• WRITTEN INSTRUCTION:
Copy each of the following items word for word.

• EXERCISE DATA:
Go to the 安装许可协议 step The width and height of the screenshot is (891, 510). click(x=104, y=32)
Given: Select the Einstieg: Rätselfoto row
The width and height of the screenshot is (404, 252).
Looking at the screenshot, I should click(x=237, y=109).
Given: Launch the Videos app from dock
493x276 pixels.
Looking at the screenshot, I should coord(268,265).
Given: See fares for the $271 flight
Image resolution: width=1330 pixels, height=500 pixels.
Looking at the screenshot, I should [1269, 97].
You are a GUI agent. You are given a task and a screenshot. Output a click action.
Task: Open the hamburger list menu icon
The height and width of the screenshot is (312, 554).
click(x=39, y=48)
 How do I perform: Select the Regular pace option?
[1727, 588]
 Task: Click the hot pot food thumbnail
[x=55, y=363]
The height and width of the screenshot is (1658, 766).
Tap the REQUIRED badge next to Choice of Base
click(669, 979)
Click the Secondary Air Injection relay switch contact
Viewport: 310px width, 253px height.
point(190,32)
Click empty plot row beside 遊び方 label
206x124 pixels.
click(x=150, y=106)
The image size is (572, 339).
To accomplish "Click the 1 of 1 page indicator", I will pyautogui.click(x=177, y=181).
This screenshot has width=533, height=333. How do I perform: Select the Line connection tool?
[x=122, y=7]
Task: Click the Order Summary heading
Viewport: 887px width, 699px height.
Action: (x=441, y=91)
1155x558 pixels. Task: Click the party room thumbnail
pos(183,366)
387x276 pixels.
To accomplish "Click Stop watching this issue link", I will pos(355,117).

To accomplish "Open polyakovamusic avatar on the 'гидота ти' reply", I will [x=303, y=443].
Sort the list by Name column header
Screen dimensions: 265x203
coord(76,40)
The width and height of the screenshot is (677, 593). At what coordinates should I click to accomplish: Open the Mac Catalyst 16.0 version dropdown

• SOLUTION TO THIS PROBLEM:
Go to the 安装许可协议 step The width and height of the screenshot is (891, 510). click(x=104, y=32)
Given: Select the Einstieg: Rätselfoto row
The width and height of the screenshot is (404, 252).
Looking at the screenshot, I should click(x=237, y=109).
Given: Launch the Videos app from dock
493x276 pixels.
Looking at the screenshot, I should coord(268,265).
Given: See fares for the $271 flight
Image resolution: width=1330 pixels, height=500 pixels.
Looking at the screenshot, I should [1269, 97].
You are a GUI agent. You are given a task and a screenshot. Output a click action.
Task: Open the hamburger list menu icon
The height and width of the screenshot is (312, 554).
click(x=39, y=48)
 How do I perform: Select the Regular pace option?
[1727, 588]
 Task: Click the hot pot food thumbnail
[x=55, y=363]
The height and width of the screenshot is (1658, 766).
Tap the REQUIRED badge next to Choice of Base
click(669, 979)
Click the Secondary Air Injection relay switch contact
Viewport: 310px width, 253px height.
point(190,32)
Click empty plot row beside 遊び方 label
206x124 pixels.
click(x=150, y=106)
The image size is (572, 339).
To accomplish "Click the 1 of 1 page indicator", I will pyautogui.click(x=177, y=181).
This screenshot has width=533, height=333. How do I perform: Select the Line connection tool?
[x=122, y=7]
Task: Click the Order Summary heading
Viewport: 887px width, 699px height.
Action: (x=441, y=91)
1155x558 pixels. Task: Click the party room thumbnail
pos(183,366)
387x276 pixels.
To accomplish "Click Stop watching this issue link", I will pos(355,117).

To accomplish "Open polyakovamusic avatar on the 'гидота ти' reply", I will [x=303, y=443].
Sort the list by Name column header
Screen dimensions: 265x203
coord(76,40)
The width and height of the screenshot is (677, 593). At what coordinates should I click to accomplish: Open the Mac Catalyst 16.0 version dropdown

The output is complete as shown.